Directions.
1. Answer these questions using the passage on weekly planning:
(a) What three items were to go on the list made with the VA?
(b) What does weekly planning help eliminate?
(c) When establishing a timeline, what goes in pen and what goes in pencil?
2. Rewrite the passage on weekly planning between "It gives us" and "the whole thing.", inclusive, changing "decision fatigue" to "mental exhaustion".

Reading passage.
^^^^

If our first thought, consciously or subconsciously, is “I don’t even know where to start with that….” it can stop us from moving forward.
Why?
Small tasks are easier to take action on. Creating a plan gives you a strategy for biting off exactly what you can chew.
Discuss and delegate.
I recommended that she schedule time with her VA to make a list of the items she wanted to fix - updating proposal templates, drafting emails, and creating workflows that needed to be created. A list is more approachable. It allows you to chip away at it, one or two things at a time.
Plan the planning time.
It’s hard to bridge that gap between the big goals we want to achieve in our business and the little tasks we focus on when we start work each day. A weekly planning practice bridges that gap.
Setting the big goals and creating the vision come naturally for entrepreneurs - we’re idea people. We love ideas and thinking in big-picture terms. Many of us have a romance with the idea of choosing goals. We go to a retreat, fill our workbooks, and make our vision boards. Then we go back to our office and stick those goals on the shelf. And tomorrow morning? Well, tomorrow morning we get up and jump into client work. We deal with our inbox and react to whatever pops up, forgetting all about our goal activities from the day before.
Weekly planning is a reality check.
It gives us the structure to take action regularly so that we achieve those goals. It helps eliminate decision fatigue - the decisions are made while we plan, and then we can just take action without having to rethink the whole thing.
Ideally, when we set our goals, we should:
Create a plan
Break our goals down into small, sensible action items
Considering what resources we’ll need
Establish a timeline (even if it changes - the goal in pen, the timeline in pencil)
Prepare for obstacles we might face and how we might overcome them
Then, every week, instead of looking at that big, vague, hairy goal and getting discouraged or overthinking all the details connected to it, our only focus is on the execution of the small action items we set for that week.
It’s wonderful to have an abundance of bodacious goals and ideas. But if you actually want them to get done, you have to prioritize, plan, and take action every day.

^^^^

Data extract.
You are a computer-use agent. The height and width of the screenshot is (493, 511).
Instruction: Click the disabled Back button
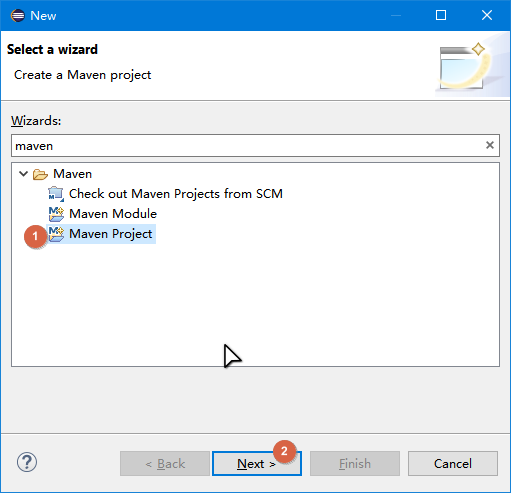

^^^^

Results in order.
1.
(a) Updating proposal templates, drafting emails, and creating workflows that needed to be created.
(b) Decision fatigue.
(c) The goal goes in pen, and the timeline goes in pencil.

2.
It gives us the structure to take action regularly so that we achieve those goals. It helps eliminate mental exhaustion - the decisions are made while we plan, and then we can just take action without having to rethink the whole thing.